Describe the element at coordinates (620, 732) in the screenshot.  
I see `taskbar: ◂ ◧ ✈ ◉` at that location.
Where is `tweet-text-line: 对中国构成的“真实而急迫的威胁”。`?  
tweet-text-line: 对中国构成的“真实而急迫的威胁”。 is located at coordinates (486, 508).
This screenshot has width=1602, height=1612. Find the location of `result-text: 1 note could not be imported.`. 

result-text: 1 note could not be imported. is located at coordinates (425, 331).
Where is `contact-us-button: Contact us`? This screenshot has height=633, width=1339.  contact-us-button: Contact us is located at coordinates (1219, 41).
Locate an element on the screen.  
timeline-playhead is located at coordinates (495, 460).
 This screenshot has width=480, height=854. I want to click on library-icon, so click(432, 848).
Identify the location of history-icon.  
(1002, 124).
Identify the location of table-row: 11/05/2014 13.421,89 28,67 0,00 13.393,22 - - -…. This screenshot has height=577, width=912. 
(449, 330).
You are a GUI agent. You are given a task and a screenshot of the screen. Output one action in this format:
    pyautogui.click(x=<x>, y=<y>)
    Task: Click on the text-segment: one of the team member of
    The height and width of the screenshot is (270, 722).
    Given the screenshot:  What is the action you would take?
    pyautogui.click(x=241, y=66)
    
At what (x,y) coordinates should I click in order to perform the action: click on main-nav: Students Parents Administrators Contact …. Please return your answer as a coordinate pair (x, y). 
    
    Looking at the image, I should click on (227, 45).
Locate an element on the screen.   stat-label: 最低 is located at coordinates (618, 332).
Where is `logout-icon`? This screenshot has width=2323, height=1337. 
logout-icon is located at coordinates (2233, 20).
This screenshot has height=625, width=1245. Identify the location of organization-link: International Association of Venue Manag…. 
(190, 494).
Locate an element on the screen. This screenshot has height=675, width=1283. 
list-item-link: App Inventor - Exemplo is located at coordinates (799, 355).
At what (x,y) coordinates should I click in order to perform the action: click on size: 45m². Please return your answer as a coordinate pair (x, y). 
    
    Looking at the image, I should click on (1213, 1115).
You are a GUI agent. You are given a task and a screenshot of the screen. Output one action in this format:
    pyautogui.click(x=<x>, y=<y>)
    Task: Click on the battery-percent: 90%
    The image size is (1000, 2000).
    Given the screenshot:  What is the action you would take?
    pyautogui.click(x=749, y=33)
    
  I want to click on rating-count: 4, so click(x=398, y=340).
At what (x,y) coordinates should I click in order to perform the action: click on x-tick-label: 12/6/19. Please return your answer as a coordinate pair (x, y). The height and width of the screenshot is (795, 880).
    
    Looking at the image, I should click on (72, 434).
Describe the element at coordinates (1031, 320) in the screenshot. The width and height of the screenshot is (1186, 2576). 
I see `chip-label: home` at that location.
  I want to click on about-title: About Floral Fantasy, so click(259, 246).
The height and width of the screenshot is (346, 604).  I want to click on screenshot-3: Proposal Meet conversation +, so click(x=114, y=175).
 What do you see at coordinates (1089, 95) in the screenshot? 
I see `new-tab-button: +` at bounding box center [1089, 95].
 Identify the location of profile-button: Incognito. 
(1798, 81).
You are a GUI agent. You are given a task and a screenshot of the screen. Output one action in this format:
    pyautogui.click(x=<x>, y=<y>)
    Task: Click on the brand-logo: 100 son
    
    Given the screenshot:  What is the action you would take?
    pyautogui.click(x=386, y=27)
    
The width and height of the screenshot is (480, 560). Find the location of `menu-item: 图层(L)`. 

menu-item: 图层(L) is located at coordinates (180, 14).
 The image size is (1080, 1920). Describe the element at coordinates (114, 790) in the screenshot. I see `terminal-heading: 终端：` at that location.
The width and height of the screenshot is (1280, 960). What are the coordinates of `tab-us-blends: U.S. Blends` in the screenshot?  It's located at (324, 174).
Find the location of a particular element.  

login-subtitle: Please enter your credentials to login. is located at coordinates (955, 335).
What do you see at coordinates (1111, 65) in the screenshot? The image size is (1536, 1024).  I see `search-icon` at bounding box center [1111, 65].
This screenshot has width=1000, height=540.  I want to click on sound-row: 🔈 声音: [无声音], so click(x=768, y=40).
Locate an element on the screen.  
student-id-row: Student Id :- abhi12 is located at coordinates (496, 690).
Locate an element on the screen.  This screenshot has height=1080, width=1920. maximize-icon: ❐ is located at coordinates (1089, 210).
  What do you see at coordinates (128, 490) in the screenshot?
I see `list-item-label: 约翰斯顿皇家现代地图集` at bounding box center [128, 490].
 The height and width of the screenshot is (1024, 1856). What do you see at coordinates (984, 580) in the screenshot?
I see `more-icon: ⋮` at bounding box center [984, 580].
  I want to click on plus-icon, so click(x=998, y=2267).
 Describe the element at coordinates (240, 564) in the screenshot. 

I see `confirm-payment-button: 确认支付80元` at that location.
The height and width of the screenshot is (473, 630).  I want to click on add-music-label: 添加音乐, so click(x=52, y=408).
──────────────────────────────
■ Exercise requirements ■
Write out all of the items above again, replacing "Identify the location of" with "Find the position of" wherever it occurs and leaving every other word unchanged.

■ Solved exercise ■
Describe the element at coordinates (620, 732) in the screenshot.  
I see `taskbar: ◂ ◧ ✈ ◉` at that location.
Where is `tweet-text-line: 对中国构成的“真实而急迫的威胁”。`?  
tweet-text-line: 对中国构成的“真实而急迫的威胁”。 is located at coordinates (486, 508).
This screenshot has width=1602, height=1612. Find the location of `result-text: 1 note could not be imported.`. 

result-text: 1 note could not be imported. is located at coordinates (425, 331).
Where is `contact-us-button: Contact us`? This screenshot has height=633, width=1339.  contact-us-button: Contact us is located at coordinates (1219, 41).
Locate an element on the screen.  
timeline-playhead is located at coordinates (495, 460).
 This screenshot has width=480, height=854. I want to click on library-icon, so click(432, 848).
Find the position of history-icon.  
(1002, 124).
Find the position of table-row: 11/05/2014 13.421,89 28,67 0,00 13.393,22 - - -…. This screenshot has height=577, width=912. 
(449, 330).
You are a GUI agent. You are given a task and a screenshot of the screen. Output one action in this format:
    pyautogui.click(x=<x>, y=<y>)
    Task: Click on the text-segment: one of the team member of
    The height and width of the screenshot is (270, 722).
    Given the screenshot:  What is the action you would take?
    pyautogui.click(x=241, y=66)
    
At what (x,y) coordinates should I click in order to perform the action: click on main-nav: Students Parents Administrators Contact …. Please return your answer as a coordinate pair (x, y). 
    
    Looking at the image, I should click on (227, 45).
Locate an element on the screen.   stat-label: 最低 is located at coordinates (618, 332).
Where is `logout-icon`? This screenshot has width=2323, height=1337. 
logout-icon is located at coordinates (2233, 20).
This screenshot has height=625, width=1245. Find the position of organization-link: International Association of Venue Manag…. 
(190, 494).
Locate an element on the screen. This screenshot has height=675, width=1283. 
list-item-link: App Inventor - Exemplo is located at coordinates (799, 355).
At what (x,y) coordinates should I click in order to perform the action: click on size: 45m². Please return your answer as a coordinate pair (x, y). 
    
    Looking at the image, I should click on (1213, 1115).
You are a GUI agent. You are given a task and a screenshot of the screen. Output one action in this format:
    pyautogui.click(x=<x>, y=<y>)
    Task: Click on the battery-percent: 90%
    The image size is (1000, 2000).
    Given the screenshot:  What is the action you would take?
    pyautogui.click(x=749, y=33)
    
  I want to click on rating-count: 4, so click(x=398, y=340).
At what (x,y) coordinates should I click in order to perform the action: click on x-tick-label: 12/6/19. Please return your answer as a coordinate pair (x, y). The height and width of the screenshot is (795, 880).
    
    Looking at the image, I should click on (72, 434).
Describe the element at coordinates (1031, 320) in the screenshot. The width and height of the screenshot is (1186, 2576). 
I see `chip-label: home` at that location.
  I want to click on about-title: About Floral Fantasy, so click(259, 246).
The height and width of the screenshot is (346, 604).  I want to click on screenshot-3: Proposal Meet conversation +, so click(x=114, y=175).
 What do you see at coordinates (1089, 95) in the screenshot? 
I see `new-tab-button: +` at bounding box center [1089, 95].
 Find the position of profile-button: Incognito. 
(1798, 81).
You are a GUI agent. You are given a task and a screenshot of the screen. Output one action in this format:
    pyautogui.click(x=<x>, y=<y>)
    Task: Click on the brand-logo: 100 son
    
    Given the screenshot:  What is the action you would take?
    pyautogui.click(x=386, y=27)
    
The width and height of the screenshot is (480, 560). Find the location of `menu-item: 图层(L)`. 

menu-item: 图层(L) is located at coordinates (180, 14).
 The image size is (1080, 1920). Describe the element at coordinates (114, 790) in the screenshot. I see `terminal-heading: 终端：` at that location.
The width and height of the screenshot is (1280, 960). What are the coordinates of `tab-us-blends: U.S. Blends` in the screenshot?  It's located at (324, 174).
Find the location of a particular element.  

login-subtitle: Please enter your credentials to login. is located at coordinates (955, 335).
What do you see at coordinates (1111, 65) in the screenshot? The image size is (1536, 1024).  I see `search-icon` at bounding box center [1111, 65].
This screenshot has width=1000, height=540.  I want to click on sound-row: 🔈 声音: [无声音], so click(x=768, y=40).
Locate an element on the screen.  
student-id-row: Student Id :- abhi12 is located at coordinates (496, 690).
Locate an element on the screen.  This screenshot has height=1080, width=1920. maximize-icon: ❐ is located at coordinates (1089, 210).
  What do you see at coordinates (128, 490) in the screenshot?
I see `list-item-label: 约翰斯顿皇家现代地图集` at bounding box center [128, 490].
 The height and width of the screenshot is (1024, 1856). What do you see at coordinates (984, 580) in the screenshot?
I see `more-icon: ⋮` at bounding box center [984, 580].
  I want to click on plus-icon, so click(x=998, y=2267).
 Describe the element at coordinates (240, 564) in the screenshot. 

I see `confirm-payment-button: 确认支付80元` at that location.
The height and width of the screenshot is (473, 630).  I want to click on add-music-label: 添加音乐, so click(x=52, y=408).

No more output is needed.